Он сказал тогда:
— Сколько тысяч людей в мире каждый день погибают от наводнений, от землетрясений, от эпидемий и, наконец, в войнах. В конце концов у нас все не так плохо. К тому же многое впереди. — И сразу подумал: «Запрещенный прием».
Она не переносила упреков. От упрека она могла убежать домой и три часа не подходить к телефону, Или зареветь тут же, на скамейке, в голос. Но пора же было с этим кончать!
Он сказал еще:
— А если и остаются живыми, то остаются под открытым небом.
Она не заревела, не убежала, она сказала:
— Ты забыл про Пенелопу… или как ее там…
— В мире еще не все правильно и не все в порядке.
— Только у нее в жилах текла не кровь, а остуженное кипяченое молоко.
— Я ничего не говорил про Пенелопу. Ты сама сказала о ней. Я говорю о тех миллионах, которые если и остаются живыми, то остаются с детьми под открытым небом, без какой-нибудь, хотя бы бумажной, крыши над головой.
— С детьми и с мужьями?
— С детьми и с мужьями, — сказал он и подумал: «Уж это бесспорно. И древним римлянам это было известно. Но, наверное, по-другому. Их войны, пожары и наводнения — всего лишь древняя история».
Сейчас-то никто не ревет над нею. И не хохочет. То, о чем тогда говорил он, — его современность. Лично ему принадлежащая жизнь, до которой не дожил ни один древний римлянин. Чтобы ощутить эту жизнь, незачем копаться в архивах и доверяться елейному красноречию разноречивых свидетелей, — достаточно, в крайнем случае, одной подшивки непожелтевших газет. Потому он и мог так ясно говорить с ней об этом. Или не мог? Или не должен был? Надо теперь додумать головой. Или не брать в голову.
— Бросим институт, — сказала она и посмотрела в высокое бледное небо, — уедем в Среднюю Азию. Будем жить в горах или у озера, будем строить дома, стойкие к землетрясениям, растить своих детей, учить чужих и любить друг друга.
Он подумал: «Людей на обеих улицах стало больше.

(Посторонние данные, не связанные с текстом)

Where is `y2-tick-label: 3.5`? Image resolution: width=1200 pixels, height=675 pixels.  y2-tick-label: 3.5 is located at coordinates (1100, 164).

Кончился, как видно, рабочий день. В окнах первого этажа дома напротив пылает красное солнце. Стекла нижних окон черные и тусклые, как прежде. Еще очень светло. Весна».
— Вот так, — сказала она и встала. Глаза у нее очень узкие и очень светлые. Он тоже встал. — Не могу понять, для чего тебе это так нужно?
— Что?
— Чтобы тебя все знали.
— Тебе первой надоест рай в шалаше. Разве тебе не хочется сделать что-нибудь, чтобы тебя все знали?
Он взял ее за плечи, усадил на скамейку и сел рядом с ней.
— Стану аспирантом, — сказал он, — сниму роскошную комнату. И первый раз мы выйдем из нее через две недели.
Она придвинулась к нему.
— И было это еще через три года, — сказала она. — Всего через три. А может быть, через два. Всего через два. Мать тебя не отпустит. Она не отпустит тебя и через два. Она не отпустит тебя и через пять, и через шесть, и через семь. Она не отпустит тебя до тех пор, пока не увидит себя матерью академика. Как я ее ненавижу!
Он думал тогда, что знает, как потом она будет жалеть об этих своих словах. Кого-нибудь ненавидеть ей всегда казалось ужас до чего плохо. Хотя сейчас-то, то есть тогда, в скверике, она ни о чем не жалела. Наоборот, говорила так, что, слушая ее, можно было подумать, что уж о чем, о чем, а вот об этих своих словах она нипочем не пожалеет. Выходило совсем смешно — он думал, что знает о ней больше, чем она сама, и самое смешное, что тогда, то есть сейчас, на скамейке в скверике, он действительно так думает и это просто чудо, как ему нравится.
— Отпустит.
— Нет. Я бы ни за что тебя не отпустила, если бы была тебе матерью.
— Ладно, — сказал он. — Так и быть. Напишу диплом, наделаю всем им шума. Превращаюсь сразу в профессора, на худой конец — пока в кандидата и получаю квартиру из пяти необозримых комнат. И ты в ней станешь хозяйкой.
Она придвинулась к нему совсем близко.
— Из пяти не дадут.
— Тогда из шести. Никак не меньше, чем из пяти. И тогда ты родишь мне сына.
Она положила голову ему на плечо и сказала:
— Нет. Ни за что. Вдруг у моего сына будет большое будущее, а его не вовремя полюбит девушка и ему, чтобы не приуменьшить своего большого будущего, придется целоваться с ней в вонючих подъездах.